Tools let Bestie inspect files, search local context, read logs, call approved MCP servers, and report useful progress. The important rule is simple: tools need classification, permissions, and receipts. Tool soup without guardrails is just chaos with better branding.

Bestie exposes internal read tools for terminal and Telegram turns. These tools are intended for local inspection tasks such as reading files, listing folders, searching text, bundling Markdown, checking logs, and inspecting memory.

Local read tools default to allow. Web reads, writes, patches, and exec tools default to ask.

Supported policy keys include:

  • internal.read_url
  • internal.write_file
  • internal.edit_file
  • internal.apply_patch
  • internal.exec
  • internal.list_processes

Example config:

{
"internalTools": {
"policies": {
"internal.write_file": "ask",
"internal.edit_file": "ask",
"internal.apply_patch": "ask",
"internal.exec": "ask",
"internal.list_processes": "allow",
"internal.read_url": "ask"
},
"exec": {
"timeoutMs": 120000
}
}
}

Relative write, edit, and exec paths land in the agent workspace by default. Bestie uses .bestie/workspace so ad hoc generated files do not pollute the project root.

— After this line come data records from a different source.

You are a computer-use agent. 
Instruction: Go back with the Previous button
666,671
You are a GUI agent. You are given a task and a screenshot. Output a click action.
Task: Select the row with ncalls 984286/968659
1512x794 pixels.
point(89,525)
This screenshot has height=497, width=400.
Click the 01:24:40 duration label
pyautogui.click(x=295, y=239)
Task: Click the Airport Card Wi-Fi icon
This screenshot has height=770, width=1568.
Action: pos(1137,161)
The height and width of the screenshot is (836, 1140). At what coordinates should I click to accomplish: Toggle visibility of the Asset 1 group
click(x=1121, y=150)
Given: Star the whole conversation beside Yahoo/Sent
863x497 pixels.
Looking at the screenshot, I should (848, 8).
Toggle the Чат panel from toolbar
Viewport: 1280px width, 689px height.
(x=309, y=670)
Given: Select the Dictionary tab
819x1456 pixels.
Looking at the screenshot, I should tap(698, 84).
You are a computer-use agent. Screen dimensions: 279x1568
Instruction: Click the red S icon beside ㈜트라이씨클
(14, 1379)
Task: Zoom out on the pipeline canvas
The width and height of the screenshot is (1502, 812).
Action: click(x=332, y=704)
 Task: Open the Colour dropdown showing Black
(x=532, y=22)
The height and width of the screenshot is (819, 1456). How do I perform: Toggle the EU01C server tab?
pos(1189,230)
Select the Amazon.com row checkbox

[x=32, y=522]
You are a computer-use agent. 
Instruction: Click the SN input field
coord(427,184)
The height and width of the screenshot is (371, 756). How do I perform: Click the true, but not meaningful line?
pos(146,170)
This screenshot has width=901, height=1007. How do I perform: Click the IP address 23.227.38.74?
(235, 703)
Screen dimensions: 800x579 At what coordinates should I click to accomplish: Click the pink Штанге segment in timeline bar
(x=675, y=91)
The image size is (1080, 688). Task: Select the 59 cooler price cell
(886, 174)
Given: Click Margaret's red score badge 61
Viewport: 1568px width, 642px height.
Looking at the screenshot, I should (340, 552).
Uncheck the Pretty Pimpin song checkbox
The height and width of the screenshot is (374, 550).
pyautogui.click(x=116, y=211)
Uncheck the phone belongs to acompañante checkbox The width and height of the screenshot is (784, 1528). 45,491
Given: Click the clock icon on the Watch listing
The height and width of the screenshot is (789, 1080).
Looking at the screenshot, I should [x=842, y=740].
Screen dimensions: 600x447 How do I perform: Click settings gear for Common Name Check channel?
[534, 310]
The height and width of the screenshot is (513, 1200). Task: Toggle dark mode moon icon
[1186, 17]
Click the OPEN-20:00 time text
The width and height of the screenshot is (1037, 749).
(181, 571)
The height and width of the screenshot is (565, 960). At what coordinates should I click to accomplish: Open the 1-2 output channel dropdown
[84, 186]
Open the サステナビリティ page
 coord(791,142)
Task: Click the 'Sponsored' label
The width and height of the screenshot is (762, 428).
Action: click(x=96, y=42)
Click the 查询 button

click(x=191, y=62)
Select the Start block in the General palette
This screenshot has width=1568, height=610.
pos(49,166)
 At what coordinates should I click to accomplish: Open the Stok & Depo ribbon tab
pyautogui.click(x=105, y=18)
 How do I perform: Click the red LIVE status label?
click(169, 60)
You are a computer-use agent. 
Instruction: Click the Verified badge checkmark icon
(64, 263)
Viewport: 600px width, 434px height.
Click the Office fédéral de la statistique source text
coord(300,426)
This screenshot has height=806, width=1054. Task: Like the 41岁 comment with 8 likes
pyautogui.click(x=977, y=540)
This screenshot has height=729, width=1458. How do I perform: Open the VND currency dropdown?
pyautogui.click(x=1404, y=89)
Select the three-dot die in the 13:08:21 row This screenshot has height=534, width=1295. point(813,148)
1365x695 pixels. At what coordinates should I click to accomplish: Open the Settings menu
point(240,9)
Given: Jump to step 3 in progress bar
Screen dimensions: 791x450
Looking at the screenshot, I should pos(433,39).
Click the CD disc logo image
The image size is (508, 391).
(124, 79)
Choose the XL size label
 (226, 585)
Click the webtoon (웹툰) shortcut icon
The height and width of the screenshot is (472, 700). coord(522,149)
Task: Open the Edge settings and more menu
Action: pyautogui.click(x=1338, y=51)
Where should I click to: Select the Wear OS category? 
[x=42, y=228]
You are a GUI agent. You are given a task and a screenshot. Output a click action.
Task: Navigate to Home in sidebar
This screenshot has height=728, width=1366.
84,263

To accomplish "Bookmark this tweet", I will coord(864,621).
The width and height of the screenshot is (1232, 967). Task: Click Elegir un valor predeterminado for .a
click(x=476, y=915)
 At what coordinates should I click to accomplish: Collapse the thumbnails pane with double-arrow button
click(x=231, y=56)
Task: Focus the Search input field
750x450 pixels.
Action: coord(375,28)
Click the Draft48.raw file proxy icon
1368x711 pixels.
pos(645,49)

Explicit project paths such as src, docs, README.md, or the absolute project root still inspect the repository when the user asks for code or docs review.

Use workspace.externalPaths for trusted absolute paths outside the project root and agent workspace.

{
"workspace": {
"defaultPath": ".bestie/workspace",
"externalPaths": []
}
}

MCP tool calls require local tool classification. The current foundation only calls tools categorized as read unless approval flows are expanded.

Example stdio MCP server:

{
"mcp": {
"servers": [
{
"name": "local-files",
"enabled": false,
"transport": "stdio",
"command": "node",
"args": ["server.js"],
"env": {
"MCP_LOG_LEVEL": "warn"
},
"tools": [
{ "name": "read_file", "category": "read" }
]
}
]
}
}

Example remote HTTP MCP server:

{
"mcp": {
"servers": [
{
"name": "composio",
"enabled": true,
"transport": "http",
"url": "https://connect.composio.dev/mcp",
"headersEnv": {
"x-consumer-api-key": "COMPOSIO_CONSUMER_API_KEY"
},
"tools": [
{ "name": "tool_name_from_tools_list", "category": "read" }
]
}
]
}
}

Sensitive header values must come from env variables through headersEnv. Do not store raw API keys or tokens in config.json.

Useful local commands:

Terminal window
bestie mcp list
bestie mcp show dry-run
bestie mcp test dry-run
bestie mcp test dry-run --connect
bestie mcp tools dry-run --connect
bestie mcp classify dry-run read_file --category read
bestie mcp call dry-run read_file --read --json '{"path":"README.md"}'
bestie mcp call dry-run read_file --read --ask --json '{"path":"README.md"}'

Use --ask to force a one-time CLI approval prompt even for a read call.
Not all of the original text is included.